Он любит идеально, чисто, до того идеально, что даже не подозревает, что предмет его страсти вовсе не существует; до того чисто, что, когда Дульцинея является перед ним в образе грубой и грязной мужички, он не верит свидетельству глаз своих и считает ее превращенной злым волшебником. Мы сами на своем веку, в наших странствованиях, видали людей, умирающих за столь же мало существующую Дульцинею или за грубое и часто грязное нечто, в котором они видели осуществление своего идеала и превращение которого они также приписывали влиянию злых, - мы чуть было не сказали: волшебников - злых случайностей и личностей. Мы видели их, и когда переведутся такие люди, пускай закроется навсегда книга истории! в ней нечего будет читать. Чувственности и следа нет у Дон-Кихота; все мечты его стыдливы и безгрешны, и едва ли в тайной глубине своего сердца надеется он на конечное соединение с Дульцинеей, едва ли не страшится он даже этого соединения!

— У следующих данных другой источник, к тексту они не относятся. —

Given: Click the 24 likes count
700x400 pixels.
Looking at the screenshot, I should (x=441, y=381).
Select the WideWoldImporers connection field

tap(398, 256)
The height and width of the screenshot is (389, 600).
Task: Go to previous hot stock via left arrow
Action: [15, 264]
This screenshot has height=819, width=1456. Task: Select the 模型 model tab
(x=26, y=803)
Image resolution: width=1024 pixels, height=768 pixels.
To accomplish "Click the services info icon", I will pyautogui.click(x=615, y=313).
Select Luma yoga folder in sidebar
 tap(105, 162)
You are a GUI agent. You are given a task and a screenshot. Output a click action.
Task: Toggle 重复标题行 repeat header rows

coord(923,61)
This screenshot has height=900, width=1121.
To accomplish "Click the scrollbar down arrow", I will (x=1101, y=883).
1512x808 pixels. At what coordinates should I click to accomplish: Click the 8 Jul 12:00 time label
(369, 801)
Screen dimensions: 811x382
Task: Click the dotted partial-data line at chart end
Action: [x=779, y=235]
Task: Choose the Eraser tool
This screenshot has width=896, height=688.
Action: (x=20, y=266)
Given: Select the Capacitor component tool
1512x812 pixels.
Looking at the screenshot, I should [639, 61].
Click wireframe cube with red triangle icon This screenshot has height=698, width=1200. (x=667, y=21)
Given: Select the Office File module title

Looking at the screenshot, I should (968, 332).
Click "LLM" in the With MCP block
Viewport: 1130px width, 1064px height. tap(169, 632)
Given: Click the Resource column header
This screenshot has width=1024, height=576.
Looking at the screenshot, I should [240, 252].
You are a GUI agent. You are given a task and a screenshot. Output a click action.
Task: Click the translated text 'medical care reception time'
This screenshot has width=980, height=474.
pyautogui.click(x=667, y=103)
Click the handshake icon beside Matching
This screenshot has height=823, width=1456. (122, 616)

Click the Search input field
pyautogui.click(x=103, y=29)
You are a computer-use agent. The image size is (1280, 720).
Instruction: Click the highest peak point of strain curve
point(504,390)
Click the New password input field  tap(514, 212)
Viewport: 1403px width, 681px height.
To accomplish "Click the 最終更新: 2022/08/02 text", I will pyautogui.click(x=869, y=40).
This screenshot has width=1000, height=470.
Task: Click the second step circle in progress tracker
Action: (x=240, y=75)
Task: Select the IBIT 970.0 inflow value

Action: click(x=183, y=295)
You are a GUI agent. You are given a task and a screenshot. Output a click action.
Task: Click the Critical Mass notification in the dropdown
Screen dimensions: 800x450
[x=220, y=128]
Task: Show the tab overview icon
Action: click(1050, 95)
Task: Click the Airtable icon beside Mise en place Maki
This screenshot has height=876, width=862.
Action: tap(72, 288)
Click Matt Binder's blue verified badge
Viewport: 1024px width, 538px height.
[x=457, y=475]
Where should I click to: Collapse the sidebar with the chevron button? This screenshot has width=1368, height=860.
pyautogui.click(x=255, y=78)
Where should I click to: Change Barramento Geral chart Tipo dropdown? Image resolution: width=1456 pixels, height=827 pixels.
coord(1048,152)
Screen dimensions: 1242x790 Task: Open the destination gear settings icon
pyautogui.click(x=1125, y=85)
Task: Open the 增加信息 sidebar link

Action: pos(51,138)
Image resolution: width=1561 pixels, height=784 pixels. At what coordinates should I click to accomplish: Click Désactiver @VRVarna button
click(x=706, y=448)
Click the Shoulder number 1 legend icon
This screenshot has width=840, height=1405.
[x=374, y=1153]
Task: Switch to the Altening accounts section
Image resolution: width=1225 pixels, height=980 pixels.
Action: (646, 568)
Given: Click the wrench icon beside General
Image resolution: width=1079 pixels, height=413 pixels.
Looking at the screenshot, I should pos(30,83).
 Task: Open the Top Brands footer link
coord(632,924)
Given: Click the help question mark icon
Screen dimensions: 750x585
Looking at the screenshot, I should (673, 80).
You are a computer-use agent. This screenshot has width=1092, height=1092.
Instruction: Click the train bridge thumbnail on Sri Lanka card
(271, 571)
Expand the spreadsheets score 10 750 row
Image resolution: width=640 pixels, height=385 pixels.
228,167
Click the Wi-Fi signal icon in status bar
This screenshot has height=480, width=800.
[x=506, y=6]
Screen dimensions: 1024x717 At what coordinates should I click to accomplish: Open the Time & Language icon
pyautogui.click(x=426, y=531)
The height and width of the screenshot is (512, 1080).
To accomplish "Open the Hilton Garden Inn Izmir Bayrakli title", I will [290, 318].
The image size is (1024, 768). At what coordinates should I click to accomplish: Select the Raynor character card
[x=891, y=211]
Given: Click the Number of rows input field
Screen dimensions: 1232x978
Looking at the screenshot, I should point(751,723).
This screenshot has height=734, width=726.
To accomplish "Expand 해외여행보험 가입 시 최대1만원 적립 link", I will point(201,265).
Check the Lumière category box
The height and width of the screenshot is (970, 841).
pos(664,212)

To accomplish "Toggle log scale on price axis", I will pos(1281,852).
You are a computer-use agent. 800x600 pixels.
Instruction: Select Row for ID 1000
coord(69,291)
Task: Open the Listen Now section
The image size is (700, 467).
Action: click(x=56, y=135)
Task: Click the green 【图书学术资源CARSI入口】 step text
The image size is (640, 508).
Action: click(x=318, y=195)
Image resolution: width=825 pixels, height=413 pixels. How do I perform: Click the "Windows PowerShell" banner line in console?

А Гамлет, неужели он любит? Неужели сам иронический его творец, глубочайший знаток человеческого сердца, решился дать эгоисту, скептику, проникнутому всем разлагающим ядом анализа, любящее, преданное сердце? Шекспир не впал в это противоречие, и внимательному читателю не стоит большого труда, чтобы убедиться в том, что Гамлет, человек чувственный и даже втайне сластолюбивый (придворный Розенкранц недаром улыбается молча, когда Гамлет говорит при нем, что ему женщины надоели), что Гамлет, говорим мы, не любит, но только притворяется, и то небрежно, что любит. Мы имеем на то свидетельство самого Шекспира.
В первой сцене третьего действия Гамлет говорит Офелии:
Я любил тебя когда-то.
Офелия. Принц, вы заставили меня этому верить.
Гамлет. А не должно было верить!.. Я не любил тебя.
И, сказавши это последнее слово, Гамлет гораздо ближе к правде, чем сам полагает.